**Work item**:
Transcribe part of the text on appendicitis and ultrasound, beginning at the words "That determination of" and stopping after "and imaging criteria.".

**Extract to read**:
In a retrospective study of more than 100 patients, researchers from Stanford University found that one ultrasound finding -- the loss of the submucosal layer of the appendix -- produced 100% sensitivity and 92% specificity for complicated appendicitis.
"When ultrasound shows loss of the submucosal layer, complicated appendicitis is likely present and, therefore, surgery is likely to be necessary," senior author Dr. Eric Olcott told AuntMinnie.com. "On the other hand, when ultrasound does not show loss of the submucosal layer, antibiotics-first therapy can be considered."
Patients diagnosed with appendicitis have traditionally been treated with an appendectomy. However, antibiotics are becoming more frequently considered as a first-line treatment, Olcott said (J Ultrasound Med, February 2017, Vol. 36:2, pp. 269-277).
"The choice of whether to do antibiotics-first therapy or surgery usually depends on defining whether appendicitis in a given patient is complicated -- meaning that the appendix is gangrenous or perforated and therefore antibiotics are unlikely to help -- versus uncomplicated -- patients whose appendices are not gangrenous or perforated, for whom antibiotics-first therapy is therefore more likely to be helpful," he said.
That determination of complicated versus uncomplicated appendicitis has typically been made using a variety of clinical, laboratory, and imaging criteria.

**Saved entries**:

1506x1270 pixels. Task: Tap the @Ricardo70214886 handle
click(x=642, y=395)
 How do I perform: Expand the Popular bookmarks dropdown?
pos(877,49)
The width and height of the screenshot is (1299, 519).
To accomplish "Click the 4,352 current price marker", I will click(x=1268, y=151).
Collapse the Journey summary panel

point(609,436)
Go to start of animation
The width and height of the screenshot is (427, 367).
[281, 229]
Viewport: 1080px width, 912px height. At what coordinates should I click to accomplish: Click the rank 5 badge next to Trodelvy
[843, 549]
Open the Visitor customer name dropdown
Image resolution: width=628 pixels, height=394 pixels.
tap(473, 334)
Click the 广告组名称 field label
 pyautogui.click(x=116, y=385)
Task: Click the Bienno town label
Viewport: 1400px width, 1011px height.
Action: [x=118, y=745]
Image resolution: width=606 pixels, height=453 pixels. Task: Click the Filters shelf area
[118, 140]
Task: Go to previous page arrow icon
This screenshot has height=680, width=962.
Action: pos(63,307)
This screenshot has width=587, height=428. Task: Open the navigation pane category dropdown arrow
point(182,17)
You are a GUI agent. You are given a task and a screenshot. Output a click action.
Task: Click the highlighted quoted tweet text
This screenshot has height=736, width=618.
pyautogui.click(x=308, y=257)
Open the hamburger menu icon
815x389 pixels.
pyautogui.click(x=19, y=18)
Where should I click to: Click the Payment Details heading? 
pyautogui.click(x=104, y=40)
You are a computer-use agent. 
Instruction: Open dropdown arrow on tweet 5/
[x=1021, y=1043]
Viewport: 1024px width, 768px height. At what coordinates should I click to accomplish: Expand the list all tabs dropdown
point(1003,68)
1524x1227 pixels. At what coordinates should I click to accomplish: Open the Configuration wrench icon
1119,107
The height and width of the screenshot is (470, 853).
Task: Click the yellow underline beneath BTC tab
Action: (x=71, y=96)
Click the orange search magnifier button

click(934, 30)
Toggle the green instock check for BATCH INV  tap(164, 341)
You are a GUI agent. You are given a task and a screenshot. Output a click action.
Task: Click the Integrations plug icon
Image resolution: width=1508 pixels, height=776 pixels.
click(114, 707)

**Completed exercise**:
That determination of complicated versus uncomplicated appendicitis has typically been made using a variety of clinical, laboratory, and imaging criteria.